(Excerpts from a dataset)
================================
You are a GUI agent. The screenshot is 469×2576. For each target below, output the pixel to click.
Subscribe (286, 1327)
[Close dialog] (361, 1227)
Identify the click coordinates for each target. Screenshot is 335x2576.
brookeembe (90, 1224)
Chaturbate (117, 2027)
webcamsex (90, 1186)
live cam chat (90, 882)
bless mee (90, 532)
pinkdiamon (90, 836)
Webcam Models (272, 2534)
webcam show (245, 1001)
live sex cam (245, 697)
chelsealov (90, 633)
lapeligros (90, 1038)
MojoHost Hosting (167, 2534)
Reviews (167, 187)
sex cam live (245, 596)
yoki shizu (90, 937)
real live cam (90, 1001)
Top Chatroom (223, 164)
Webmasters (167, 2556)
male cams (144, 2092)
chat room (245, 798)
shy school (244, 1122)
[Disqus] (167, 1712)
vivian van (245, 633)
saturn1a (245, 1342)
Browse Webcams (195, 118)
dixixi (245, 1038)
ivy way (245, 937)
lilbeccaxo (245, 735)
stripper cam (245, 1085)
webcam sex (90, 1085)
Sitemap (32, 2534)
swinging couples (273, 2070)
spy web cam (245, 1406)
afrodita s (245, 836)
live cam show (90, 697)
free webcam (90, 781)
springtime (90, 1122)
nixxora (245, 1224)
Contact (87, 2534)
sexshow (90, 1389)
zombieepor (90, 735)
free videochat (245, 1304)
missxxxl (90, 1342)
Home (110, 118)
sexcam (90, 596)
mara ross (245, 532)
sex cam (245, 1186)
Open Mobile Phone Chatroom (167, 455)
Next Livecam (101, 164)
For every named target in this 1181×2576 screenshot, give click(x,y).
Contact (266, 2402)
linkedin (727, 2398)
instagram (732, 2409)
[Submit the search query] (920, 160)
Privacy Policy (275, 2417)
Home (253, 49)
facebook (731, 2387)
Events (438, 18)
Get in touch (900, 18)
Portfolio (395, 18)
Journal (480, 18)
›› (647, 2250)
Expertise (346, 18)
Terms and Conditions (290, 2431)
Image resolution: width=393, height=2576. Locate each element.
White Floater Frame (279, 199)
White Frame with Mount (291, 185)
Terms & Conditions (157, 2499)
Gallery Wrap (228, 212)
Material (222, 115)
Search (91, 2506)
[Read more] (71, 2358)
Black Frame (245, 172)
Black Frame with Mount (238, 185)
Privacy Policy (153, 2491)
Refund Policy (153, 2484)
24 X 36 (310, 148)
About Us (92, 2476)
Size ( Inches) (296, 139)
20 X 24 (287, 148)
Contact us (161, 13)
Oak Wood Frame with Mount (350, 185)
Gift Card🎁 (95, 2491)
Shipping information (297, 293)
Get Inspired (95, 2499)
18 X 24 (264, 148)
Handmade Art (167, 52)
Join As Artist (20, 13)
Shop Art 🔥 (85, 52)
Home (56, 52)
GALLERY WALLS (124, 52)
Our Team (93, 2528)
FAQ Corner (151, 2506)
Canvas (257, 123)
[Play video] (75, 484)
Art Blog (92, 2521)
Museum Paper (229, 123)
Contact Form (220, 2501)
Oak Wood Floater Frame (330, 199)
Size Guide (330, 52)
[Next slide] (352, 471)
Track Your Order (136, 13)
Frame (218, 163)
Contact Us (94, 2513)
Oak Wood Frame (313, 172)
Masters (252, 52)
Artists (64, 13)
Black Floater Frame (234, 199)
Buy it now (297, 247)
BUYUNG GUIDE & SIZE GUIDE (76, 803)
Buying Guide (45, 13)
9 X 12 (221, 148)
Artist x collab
================================
[What you will do]
Please return the data above in full, without altering a single line.

[Solution]
You are a GUI agent. The screenshot is 469×2576. For each target below, output the pixel to click.
Subscribe (286, 1327)
[Close dialog] (361, 1227)
Identify the click coordinates for each target. Screenshot is 335x2576.
brookeembe (90, 1224)
Chaturbate (117, 2027)
webcamsex (90, 1186)
live cam chat (90, 882)
bless mee (90, 532)
pinkdiamon (90, 836)
Webcam Models (272, 2534)
webcam show (245, 1001)
live sex cam (245, 697)
chelsealov (90, 633)
lapeligros (90, 1038)
MojoHost Hosting (167, 2534)
Reviews (167, 187)
sex cam live (245, 596)
yoki shizu (90, 937)
real live cam (90, 1001)
Top Chatroom (223, 164)
Webmasters (167, 2556)
male cams (144, 2092)
chat room (245, 798)
shy school (244, 1122)
[Disqus] (167, 1712)
vivian van (245, 633)
saturn1a (245, 1342)
Browse Webcams (195, 118)
dixixi (245, 1038)
ivy way (245, 937)
lilbeccaxo (245, 735)
stripper cam (245, 1085)
webcam sex (90, 1085)
Sitemap (32, 2534)
swinging couples (273, 2070)
spy web cam (245, 1406)
afrodita s (245, 836)
live cam show (90, 697)
free webcam (90, 781)
springtime (90, 1122)
nixxora (245, 1224)
Contact (87, 2534)
sexshow (90, 1389)
zombieepor (90, 735)
free videochat (245, 1304)
missxxxl (90, 1342)
Home (110, 118)
sexcam (90, 596)
mara ross (245, 532)
sex cam (245, 1186)
Open Mobile Phone Chatroom (167, 455)
Next Livecam (101, 164)
For every named target in this 1181×2576 screenshot, give click(x,y).
Contact (266, 2402)
linkedin (727, 2398)
instagram (732, 2409)
[Submit the search query] (920, 160)
Privacy Policy (275, 2417)
Home (253, 49)
facebook (731, 2387)
Events (438, 18)
Get in touch (900, 18)
Portfolio (395, 18)
Journal (480, 18)
›› (647, 2250)
Expertise (346, 18)
Terms and Conditions (290, 2431)
Image resolution: width=393, height=2576. Locate each element.
White Floater Frame (279, 199)
White Frame with Mount (291, 185)
Terms & Conditions (157, 2499)
Gallery Wrap (228, 212)
Material (222, 115)
Search (91, 2506)
[Read more] (71, 2358)
Black Frame (245, 172)
Black Frame with Mount (238, 185)
Privacy Policy (153, 2491)
Refund Policy (153, 2484)
24 X 36 (310, 148)
About Us (92, 2476)
Size ( Inches) (296, 139)
20 X 24 (287, 148)
Contact us (161, 13)
Oak Wood Frame with Mount (350, 185)
Gift Card🎁 (95, 2491)
Shipping information (297, 293)
Get Inspired (95, 2499)
18 X 24 (264, 148)
Handmade Art (167, 52)
Join As Artist (20, 13)
Shop Art 🔥 (85, 52)
Home (56, 52)
GALLERY WALLS (124, 52)
Our Team (93, 2528)
FAQ Corner (151, 2506)
Canvas (257, 123)
[Play video] (75, 484)
Art Blog (92, 2521)
Museum Paper (229, 123)
Contact Form (220, 2501)
Oak Wood Floater Frame (330, 199)
Size Guide (330, 52)
[Next slide] (352, 471)
Track Your Order (136, 13)
Frame (218, 163)
Contact Us (94, 2513)
Oak Wood Frame (313, 172)
Masters (252, 52)
Artists (64, 13)
Black Floater Frame (234, 199)
Buy it now (297, 247)
BUYUNG GUIDE & SIZE GUIDE (76, 803)
Buying Guide (45, 13)
9 X 12 (221, 148)
Artist x collab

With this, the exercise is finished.